Questa dichiarazione, che ha già raccolto molti consensi, mostra come ancora una volta la tecnica fascista del polverone mediatico che tira in ballo tutti abbia funzionato.
Solo pochi mesi fa abbiamo visto tutti il fantastico gioco di squadra tra i gruppi neo-fascisti e i giornali di Berlusconi: i grupi di estrema destra, come succedeva negli anni 70, si sono contrapposti al corteo che vedeva sfilare studenti delle scuole superiori e universitari, provocando e scatenando una violenta rissa, attribuita al poi al pacifico corteo studentesco dal duo Feltri-Giordano.

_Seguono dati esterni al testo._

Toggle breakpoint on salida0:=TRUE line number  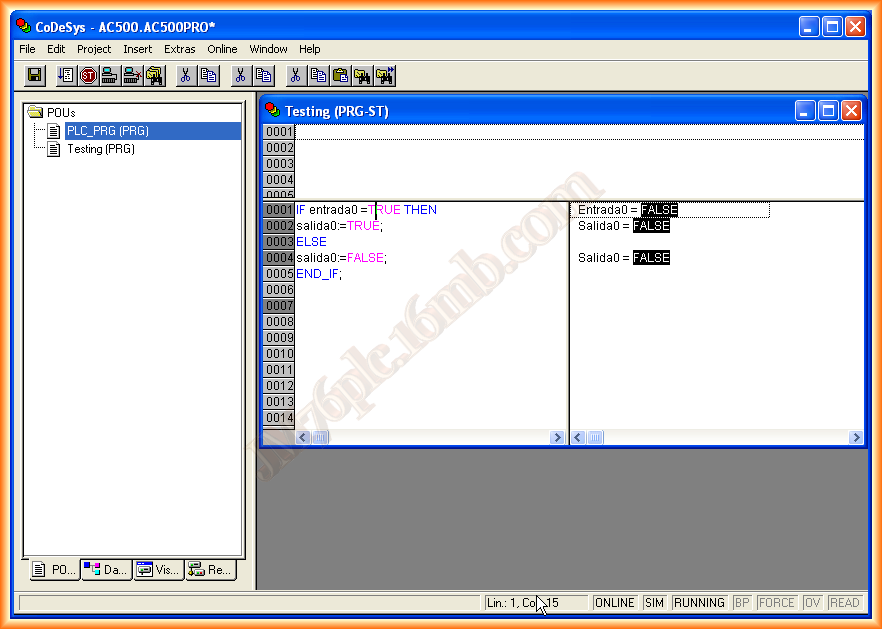tap(279, 226)
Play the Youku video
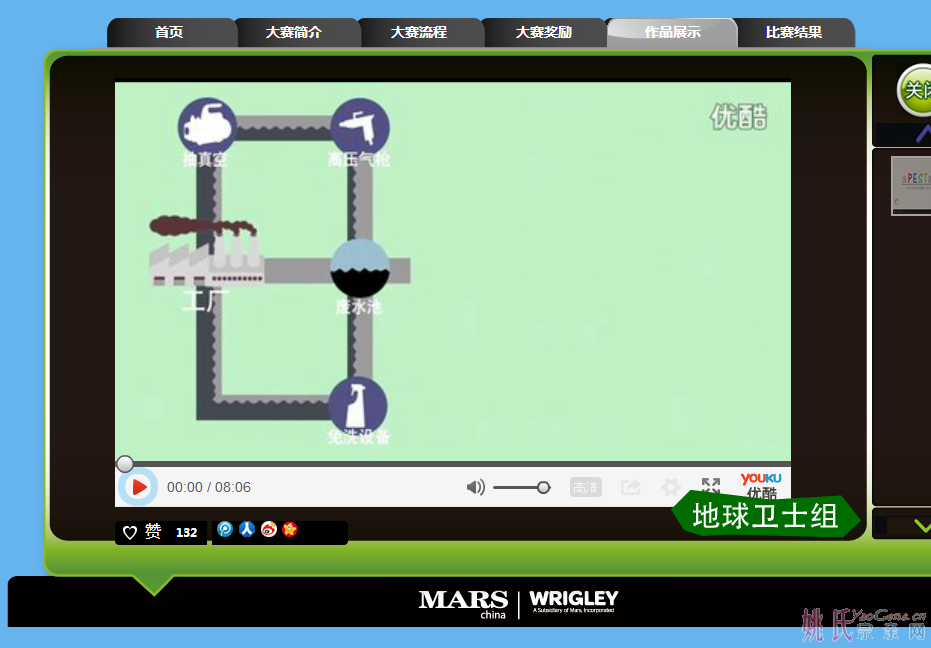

Qui sotto il patetico titolo del Giornale del giorno seguente:

Chi continuò a seguire la vicenda il giorno successivo si potè documentare meglio scoprendo che il gruppo provocatore si andò a riparare dietro le fila dei carabinieri, con i quali si chiamavano per nome, e su youtube comparsero video amatoriali di scene non riprese dalle tv nazionali in cui gruppi di destra picchiavano con manganelli e cinture dei ragazzini di 14-15 anni senza motivo.

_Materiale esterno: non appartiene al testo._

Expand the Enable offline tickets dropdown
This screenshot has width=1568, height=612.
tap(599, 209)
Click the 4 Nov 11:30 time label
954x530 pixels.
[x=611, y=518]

In questi giorni il gioco di squadra è tra i giornali di Berlusconi che lanciano accuse e calunnie sulla base di non si sa quale informativa segreta, e gli opinionisti indignati che auspicano il silenzio generale, zittendo anche chi fa informazione sulla base di prove e testimonianze.
L’obiettivo finale è quello di far apparire tutta la vicenda come un regolamento di conti fra 3-4 personaggi, facendo dimenticare le contraddizioni, le bugie e le ambiguità nelle dichiarazioni di Berlusconi riguardo le vicende che lo hanno visto protagonista negli ultimi mesi.
Questo giochetto riesce molto bene in Italia, dove poche persone riescono a decidere i temi e le notizie del giorno orientando la percezione e l’opinione pubblica della gente, ma all’estero, come scriveva il Financial Times, stanno tutti guardando il Berlusconi Show.
Se volete avere una visionedistaccata e rendervi conto di come stiamo diventando sempre più ricidoli agli occhi del mondo, vi consiglio di tenere d’occhio i siti delle testate giornalistiche straniere o i blog italiani che si occupano di stampa estera, alcuni li trovate linkati a lato.